The Canon EOS 1200D: a simple camera suitable for microscope use that offers a good price/performance ratio
For several years, Canon has been offering a range of DSLR cameras that provide substantial value for their cost. We wondered whether these cameras were also suitable for the specialised field of photomicrography. Having already tested the Canon EOS 1000D, we now felt that the time had come to subject the Canon EOS 1200D to extensive investigation and provide a detailed description of our findings.
The Canon EOS 1200D has a simple polycarbonate body. Since it weighs in at just 445 grams (without lens), it is very well suited for use with more delicate microscope stands. The camera is definitely on the smaller size and comfortable to hold. Its body is more than adequate for use in microscopy. As a rule, the camera is attached to the microscope with an LM digital microscope adapter, and then remains in place. Once mounted, the camera should be touched as little as possible to avoid creating vibration blurs. For this reason, the camera body is not subjected to much use.
When used in microscopy, cameras are typically controlled via a PC or Mac, and as with every camera in the Canon EOS line, the EOS 1200D can be controlled remotely using the Canon EOS Utility software (included free of charge with Canon cameras). The EOS Utility software offers numerous advantages: improvement of the image quality, ability to save photos and videos directly to the PC/Mac, increased convenience of camera operation, etc.
Unlike the more expensive EOS models, Canon’s EOS 1200D does not have a display that rotates or tilts, which is a disadvantage when working without the Canon EOS Utility software. To check the focus setting, for example, it is necessary to repeatedly get up and look at the display from above. The display itself, just 3" in size, offers an average resolution (approximately 460,000 pixels) but is not touch sensitive.
The camera has an 18.6 megapixel APS-C sensor, which represents a considerable performance increase over the Canon EOS 1000D (which has only 10 megapixels). The automatic light sensitivity ranges from ISO 100 to 6,400 and can be increased manually to ISO 12,800. The colour depth is 42 bits. At 11.3 f-stops, the camera’s dynamic range is adequate, and the signal to noise ratio is low. Videos can be recorded in full HD format at a 30 fps frame rate.
When using a camera for microscopy applications, an important factor to consider is the magnification function in Live View mode. The Canon EOS 1200D offers that capability. The + and - buttons that control the zoom are located at the rear of the camera.
If necessary, a large HD monitor can be connected to the camera via an HDMI cable.

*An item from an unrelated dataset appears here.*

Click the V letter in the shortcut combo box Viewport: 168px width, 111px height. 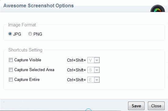[x=91, y=60]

This connectivity makes it possible to share the Live View image with larger groups of people, such as during presentations, lectures or in working groups. It is very easy to turn off the camera information display by pressing the “Disp” button.
Compared to other models, Canon has economised on some features in the EOS 1200D. However, many of these functions – for example the slower autofocus – are irrelevant for microscopy applications since the focus is adjusted via the microscope and not the camera.
The Canon EOS 1200D does not have GPS or WiFi capabilities, but those functions are usually not required for photomicrography anyway. Since the camera is permanently attached to the microscope in most cases (to the eyepiece, photo tube, C-mount connection, etc.) and then remains stationary in the studio or lab, the GPS function is superfluous. Similarly, the absence of wireless connectivity is no great detriment since the currently available apps are not nearly as effective as the USB connections with Canon’s EOS Utility software.
The Canon EOS 1200D is a real money saver. With our tried and tested LM digital adapters, it can be easily attached to both photo tubes and eyepiece tubes. While the camera has everything most microscopy users could wish for, a display that rotates and tilts would have been advantageous – but Canon’s EOS Utility software more than fills that void.